[RECORDS FOR PROCESSING Boundary: Start]

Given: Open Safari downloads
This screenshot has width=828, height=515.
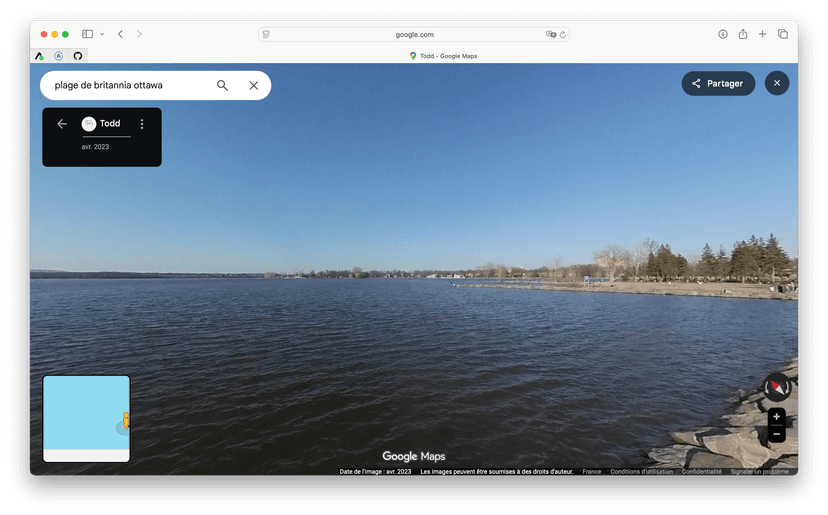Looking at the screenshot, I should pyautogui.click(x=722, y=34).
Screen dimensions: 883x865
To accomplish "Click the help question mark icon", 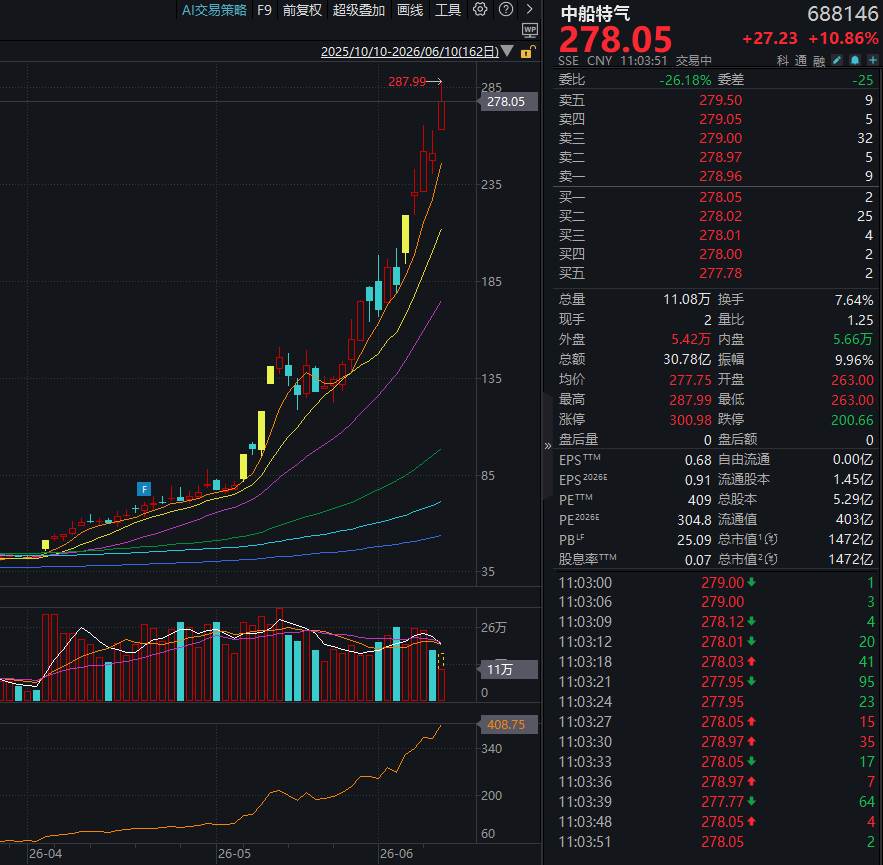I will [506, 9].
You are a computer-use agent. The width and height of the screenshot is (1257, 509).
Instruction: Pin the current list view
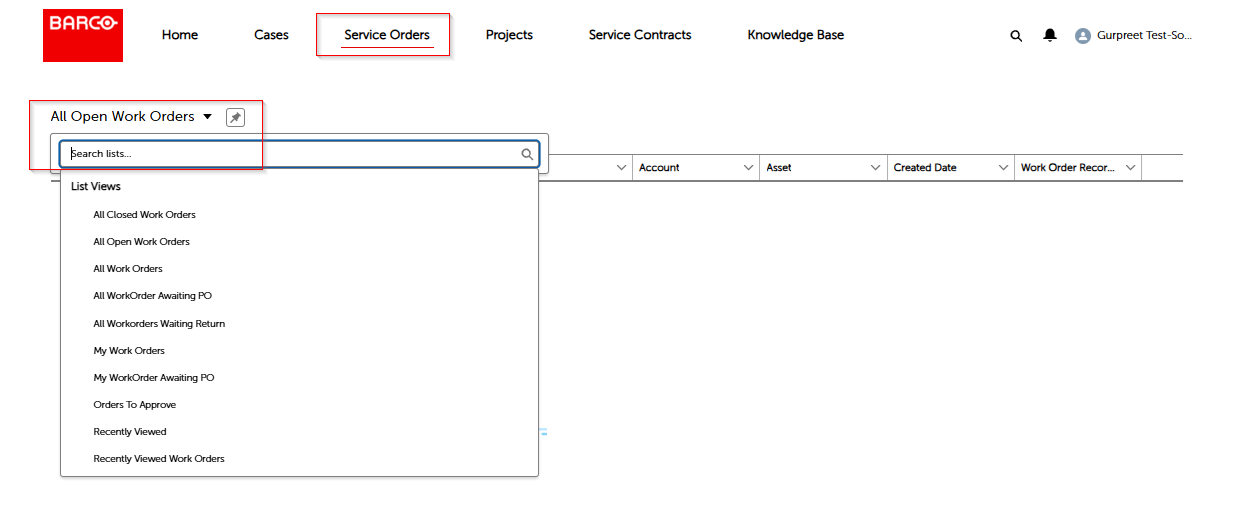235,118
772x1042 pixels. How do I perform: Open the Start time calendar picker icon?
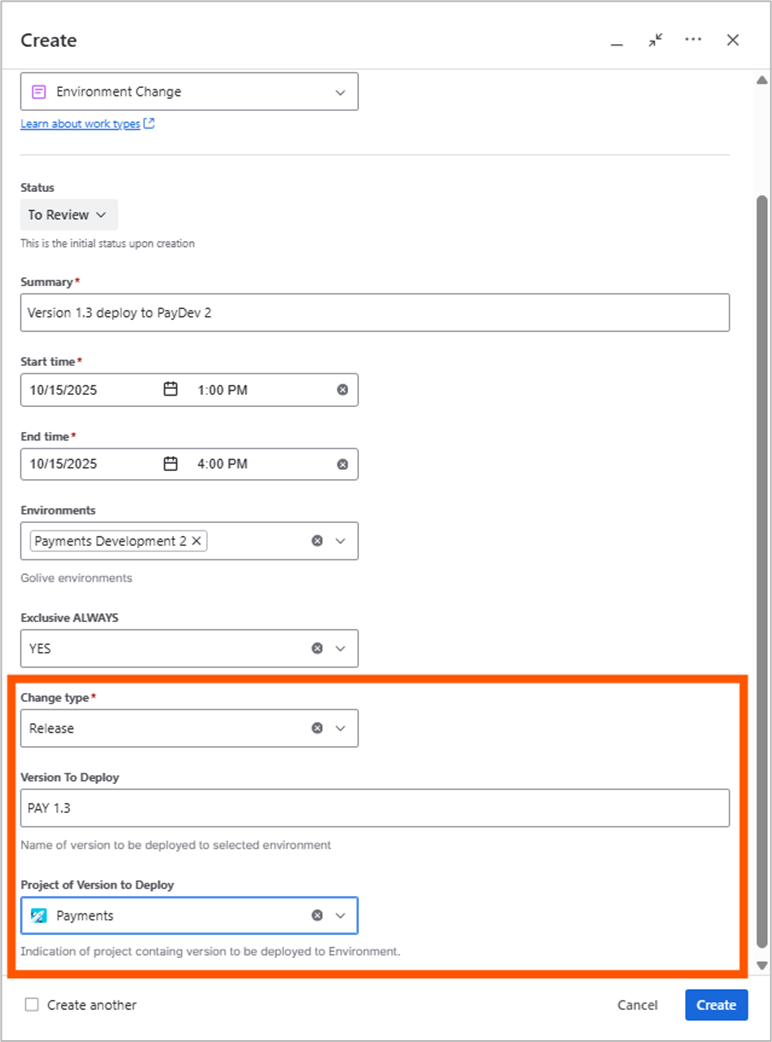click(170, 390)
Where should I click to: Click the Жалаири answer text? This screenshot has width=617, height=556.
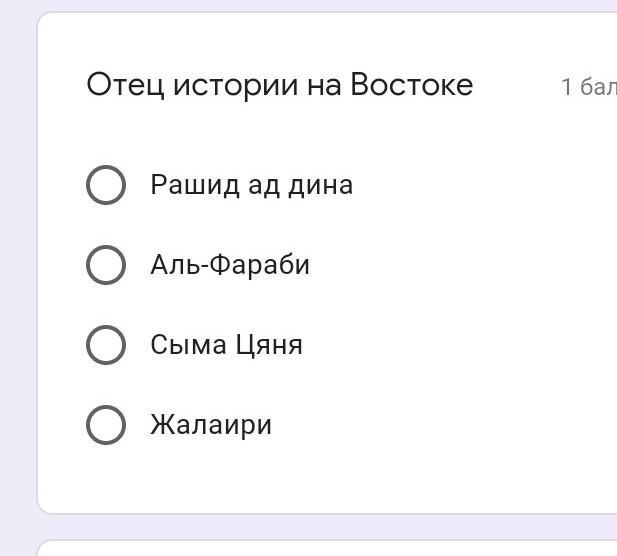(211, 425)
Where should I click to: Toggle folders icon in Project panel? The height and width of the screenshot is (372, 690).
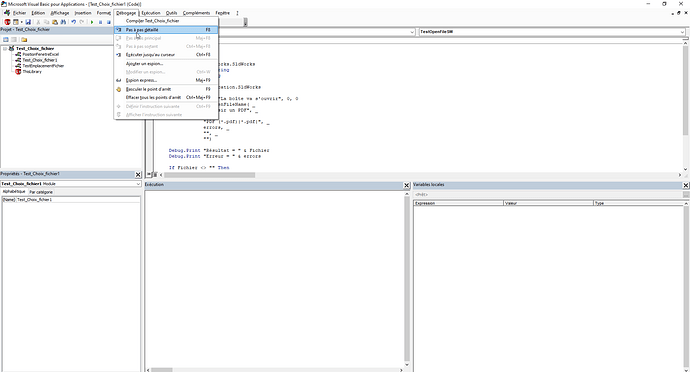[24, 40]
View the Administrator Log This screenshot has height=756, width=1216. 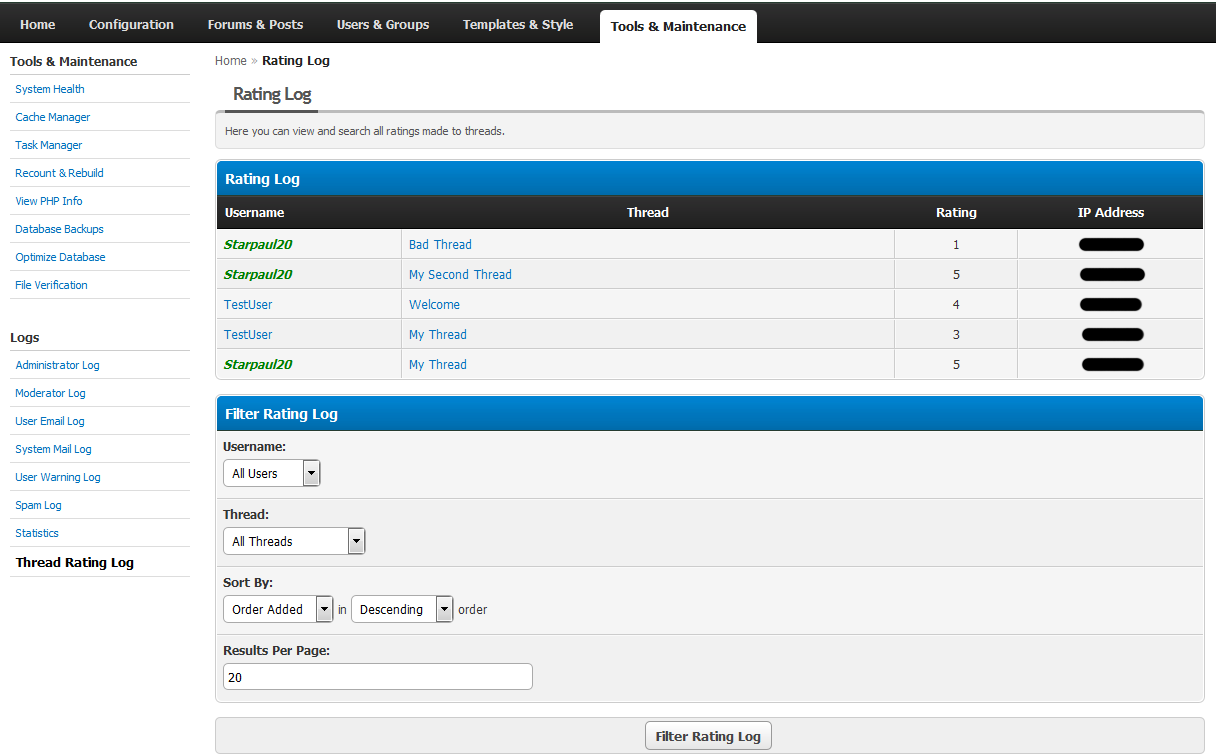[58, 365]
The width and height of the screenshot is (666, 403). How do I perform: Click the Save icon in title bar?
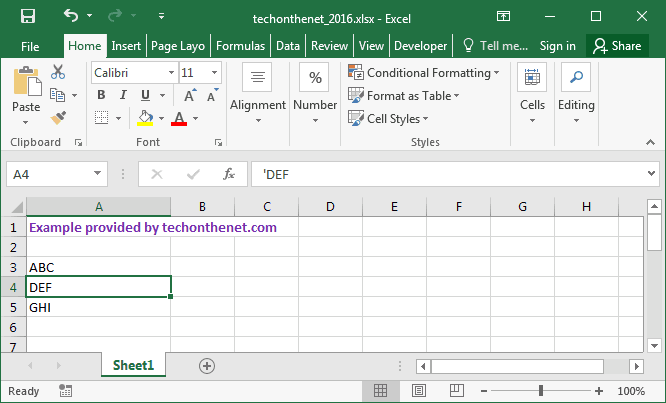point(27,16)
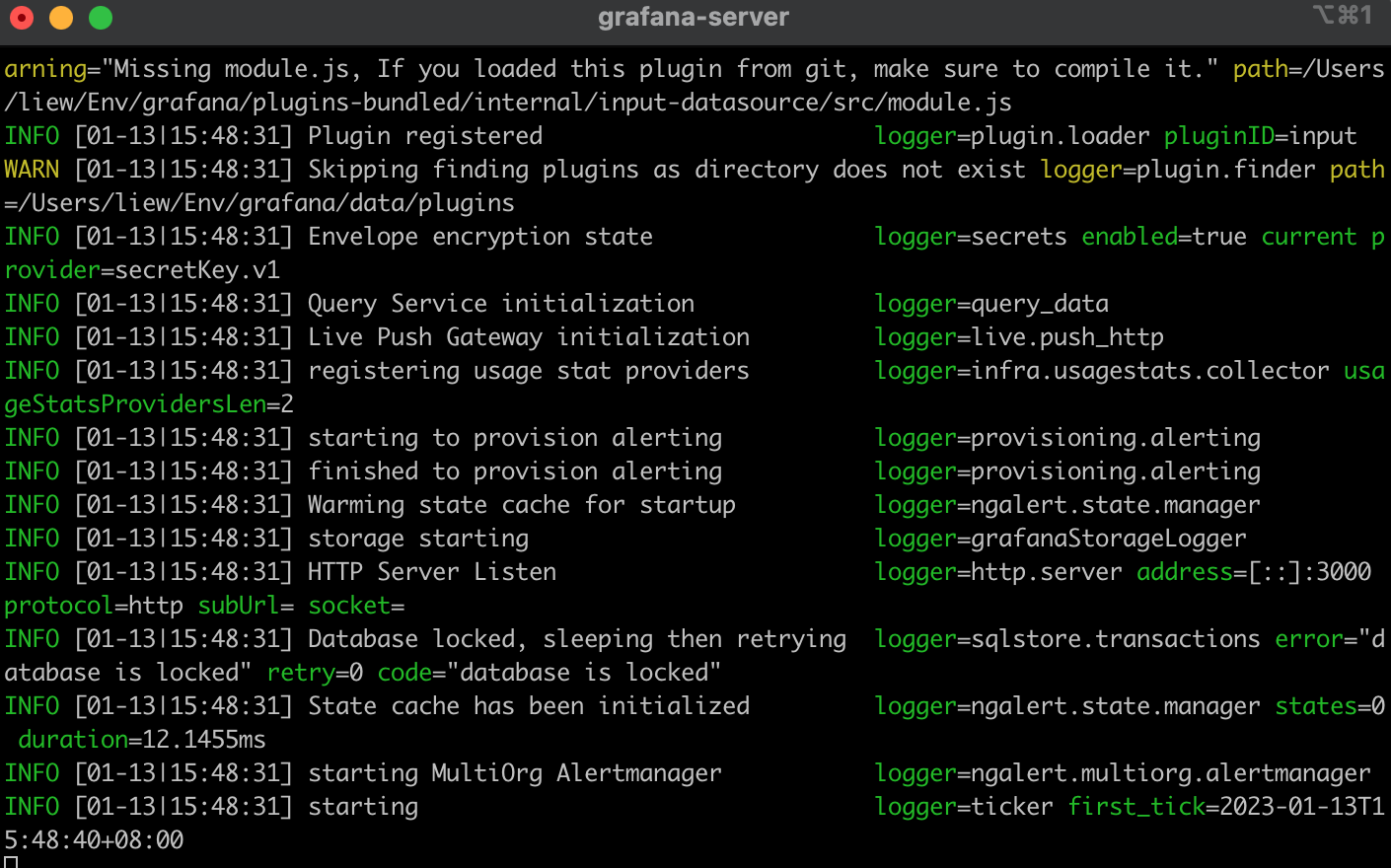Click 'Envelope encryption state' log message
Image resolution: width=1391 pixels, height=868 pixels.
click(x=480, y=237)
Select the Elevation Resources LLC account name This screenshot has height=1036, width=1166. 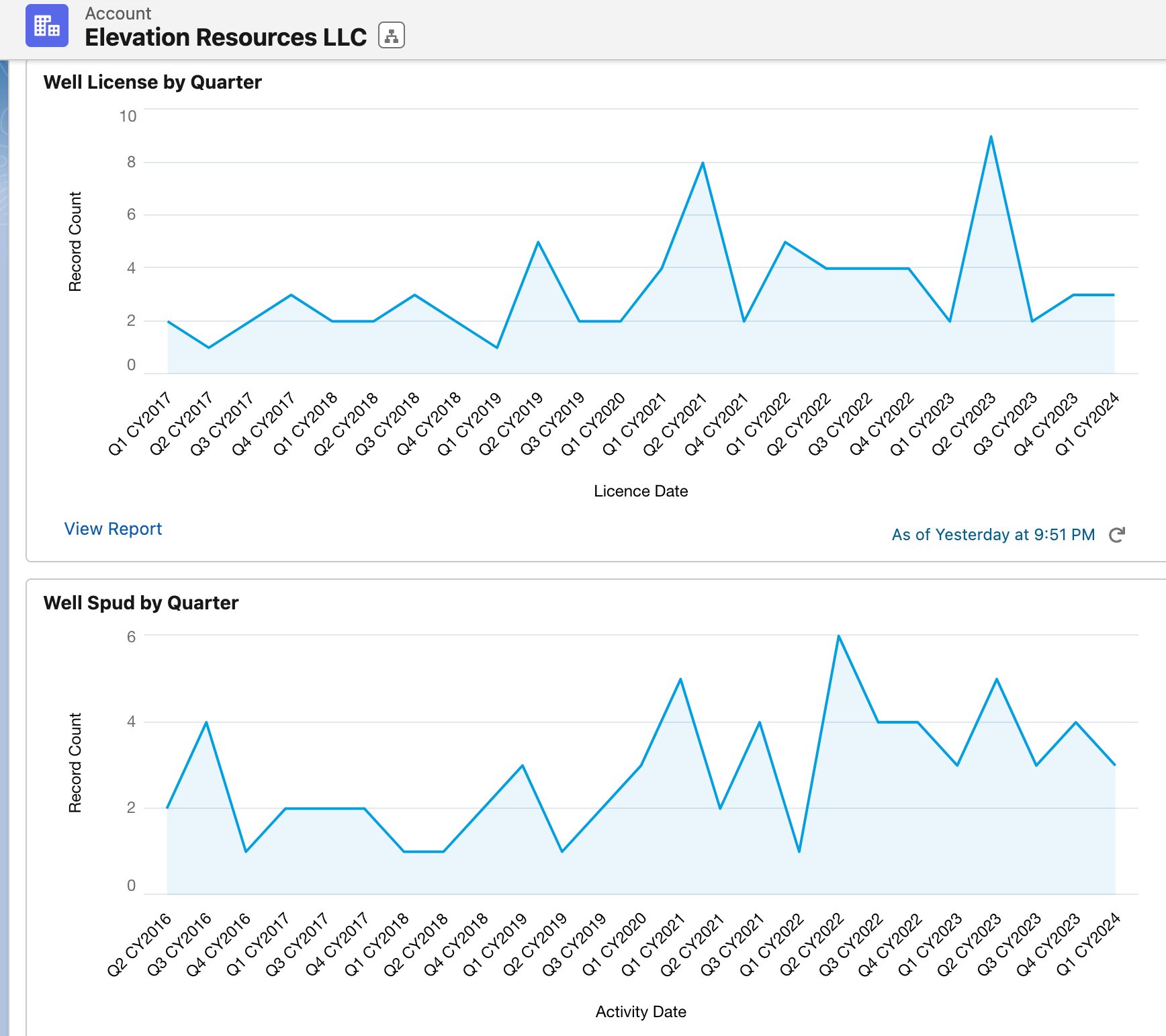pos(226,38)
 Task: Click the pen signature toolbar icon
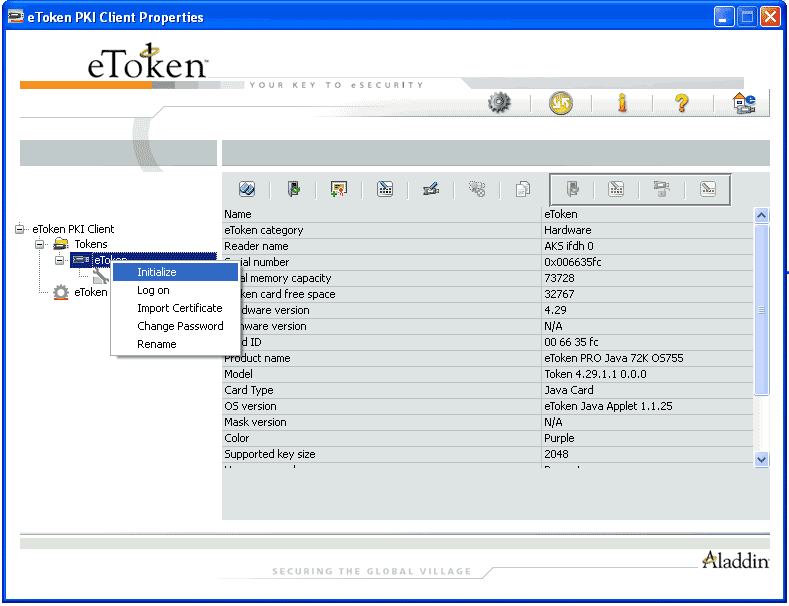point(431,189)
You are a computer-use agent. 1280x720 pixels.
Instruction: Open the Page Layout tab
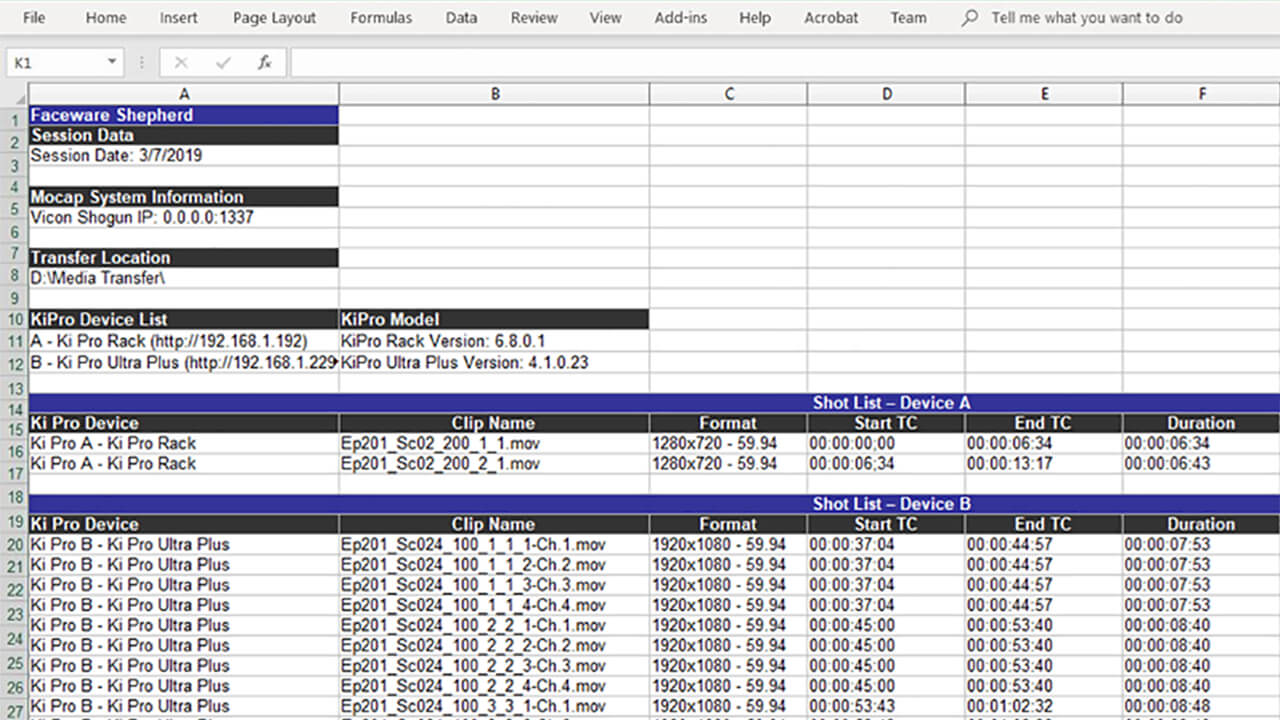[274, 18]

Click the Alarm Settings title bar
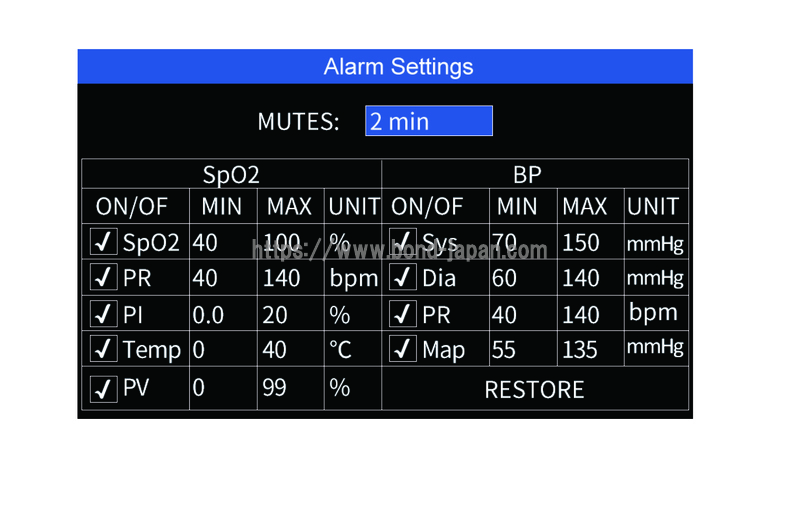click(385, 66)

[RECORDS FOR PROCESSING Boundary: End]

**PROBLEM DESCRIPTION**
What lines above contain the word "agent"? Please copy each one.

**RESULT BELOW**
You are a computer-use agent. The width and height of the screenshot is (1257, 509).
You are a computer-use agent. 1280x720 pixels.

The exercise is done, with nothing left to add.